In 1956, Chrysler was about to see the fruits of labor that had started with meetings in 1953. The company had spent $200,000 to rework the chassis of a 1955 Chrysler to create a “dream car”, better understood as a concept car, and had the body built by Ghia in Italy. It was powered by an early Hemi with a pushbutton automatic, was fitted out and ready to go, and by pure fate, was doomed from the moment it hit the port. The 1956 Chrysler Norseman had missed it’s original boat, and as luck would have it, would have to take it’s ride across the Atlantic Ocean on board the S.S. Andrea Doria on what would be the ship’s final sailing. The story is well-known: late in the night of July 25th, 1956, Andrea Doria was struckby MS Stockholm off of the coast of Massachusetts in fog and sank in 160 feet of water the next morning.
With the normal amount of secrecy that surrounds a concept car, it stood to reason that not many people ever got to see the finished product. The designers at Ghia and any transport crew that helped get the car on board the ill-fated liner would have caught a glimpse, as would the Andrea Doria‘s crew, if the car had been palletized and not fully crated up. But the public and most of the Chrysler employees who worked on the Norseman project never saw the car finished. Only a few pictures of the vehicle, all in black and white, exist, and what they showed was dramatic, to put it mildly, but was par for the course in the 1950s.
Getting past the typical Jet Age look, you’ll notice that the headlights were hidden on the caps of the front fenders, but you’ve probably already noticed the bigger party trick the Norseman had up it’s sleeve: a fully cantilevered roof that gently rested on the frameless windshield. There are no vent windows on the doors, a design feature that wouldn’t appear for over a decade, and a fastback roof that sloped so far that the end point was the rear bumper…which made the taillight nacells look like fins. If you squint at the rear shot a little bit, you might see just a little bit of Rambler Marlin in the shape, and that may or may not be accidental…Richard Teague was working for Chrysler’s design team at the time, under the watchful eye of Virgil Exner.
Inside, the Norseman was a true 2+2 design, with consoles splitting the bucket seats. A pull-out writing desk was available for the front passenger, and some interesting lighting tricks were employed, potentially including luminescent paint applied to the backs of the front seats. Reel-type seat belts were installed in the Norseman as well, and all of the seats were power-operated.
That’s what is known with certainty. What isn’t known makes this car all the more intriguing. For example, it is known that an early Hemi was under the hood, but it isn’t known if it was the 235 horsepower 331ci version or the 340 horsepower mill that was found in the Chrysler C-300. The color is unknown, though most agree it was either silver or green with a matching interior. There was a possibility that the Chrysler chassis was lengthened, and that the Norseman had a full pan underneath the car for aerodynamic reasons. But unfortunately, there is no way to know or prove that anymore.

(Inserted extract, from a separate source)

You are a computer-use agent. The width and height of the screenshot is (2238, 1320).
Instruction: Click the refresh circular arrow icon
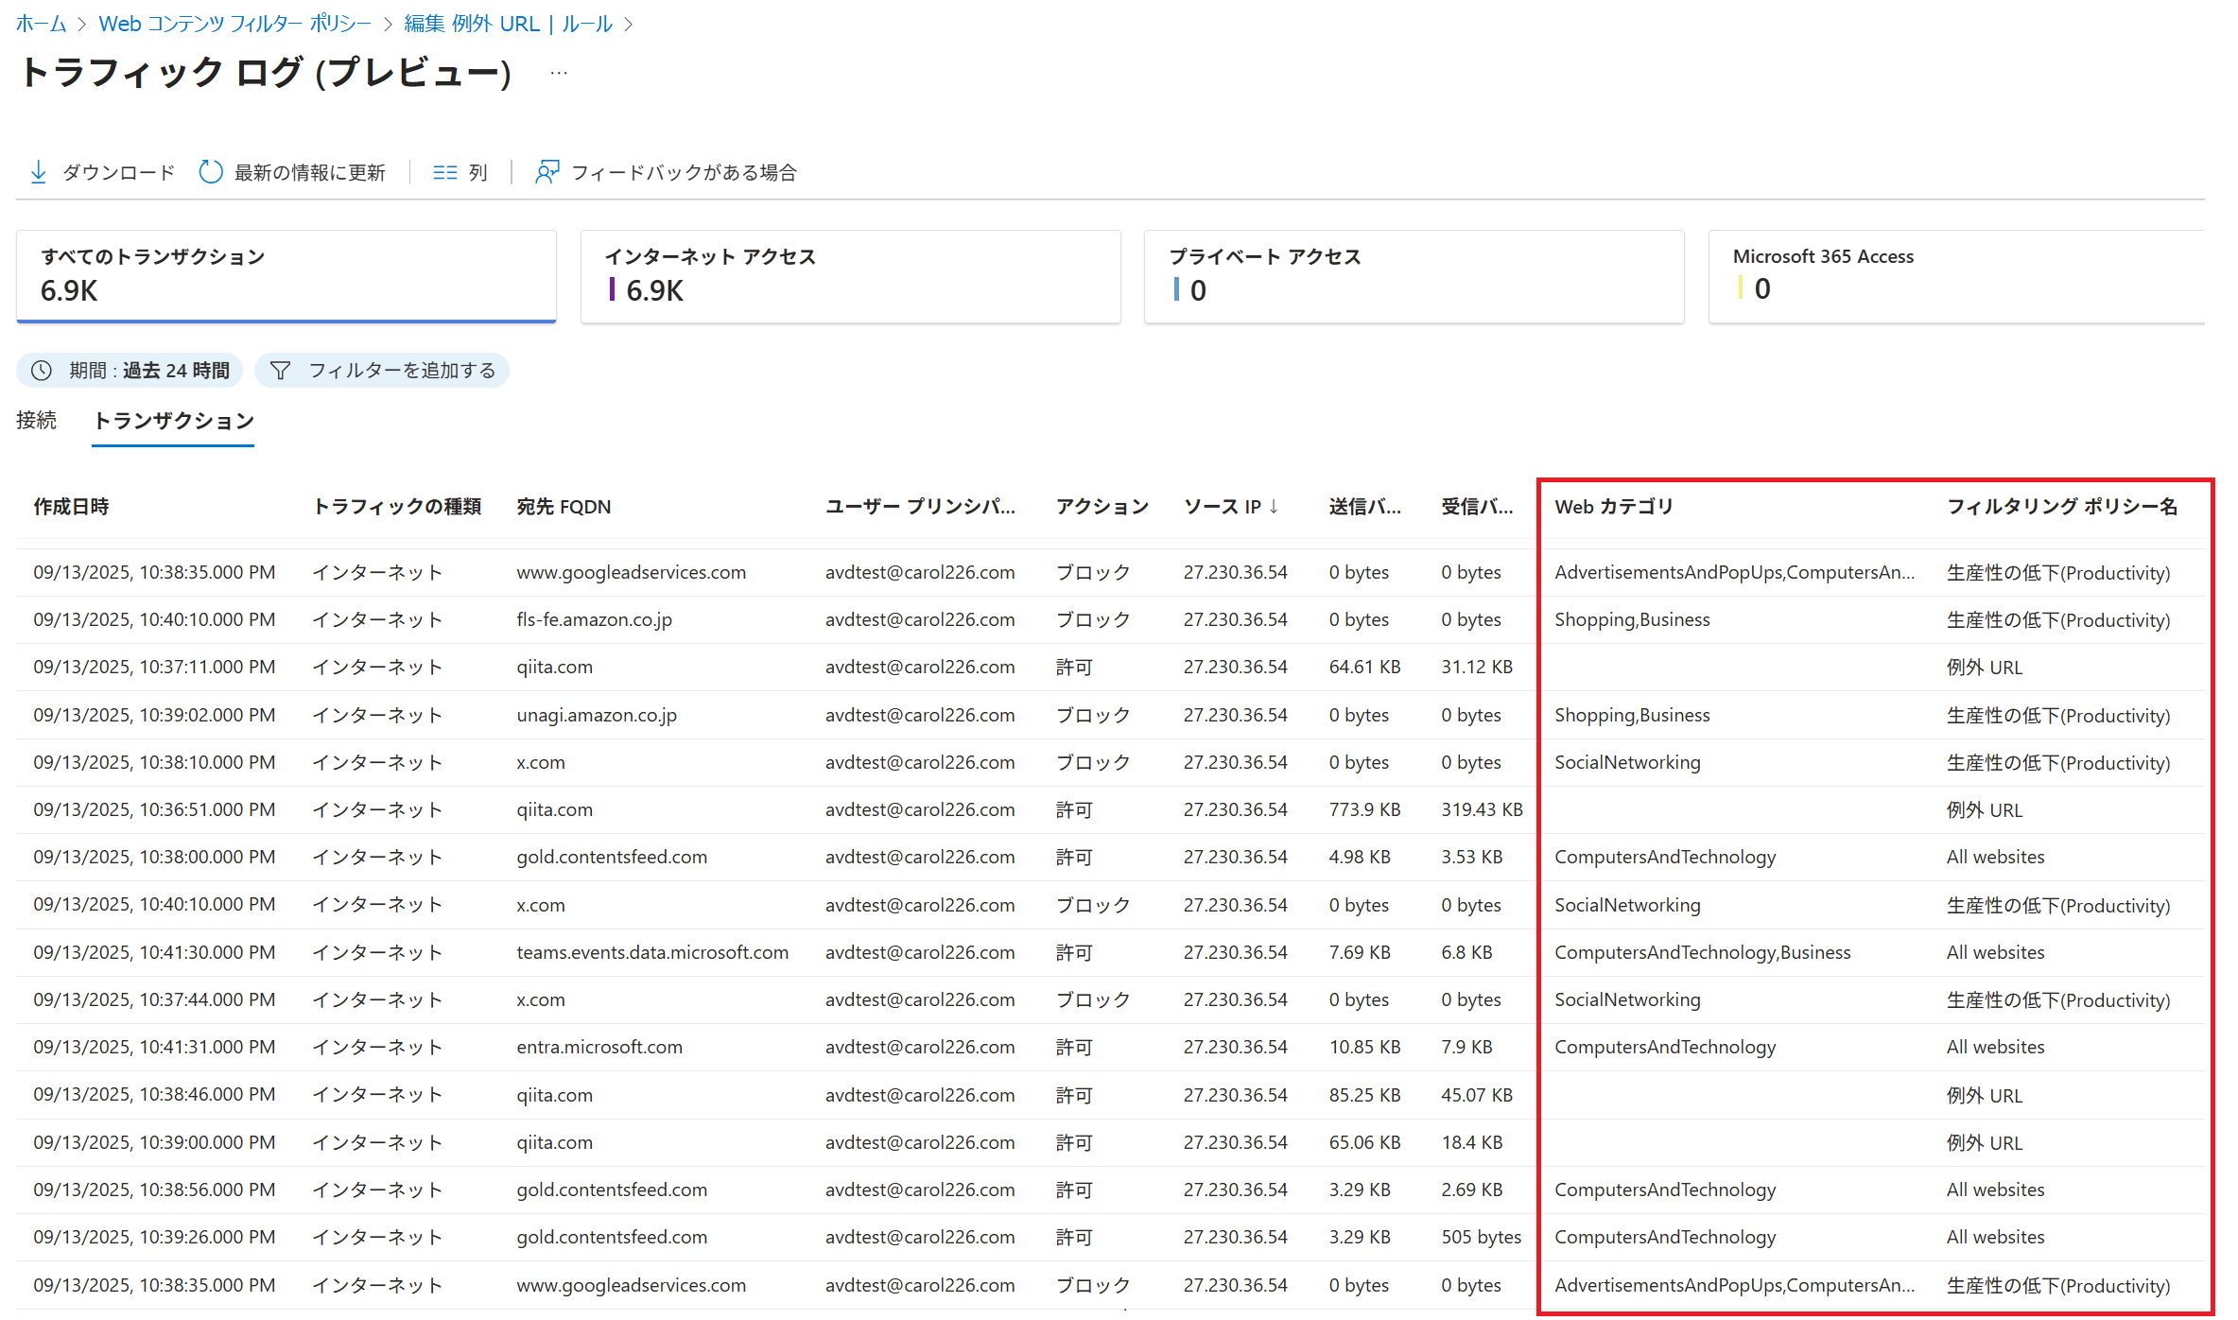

The wreck of the Andrea Doria can be dived, but diving the wreck is compared to scaling Mount Everest, and divers only get 20-25 minutes at the ship before they have to start ascending. The ship, which wound up laying on it’s starboard side, has been deteriorating and even if anyone could agree on where to start looking for the car (since it’s location within the ship is lost to history) the chances of finding anything but the engine and maybe the frame is nearly zero. Chrysler could have had a duplicate built, but by the time Ghia would’ve been able to turn around a second copy, another fifteen months would’ve passed. Chrysler let this one slip beneath the waves, and never looked back.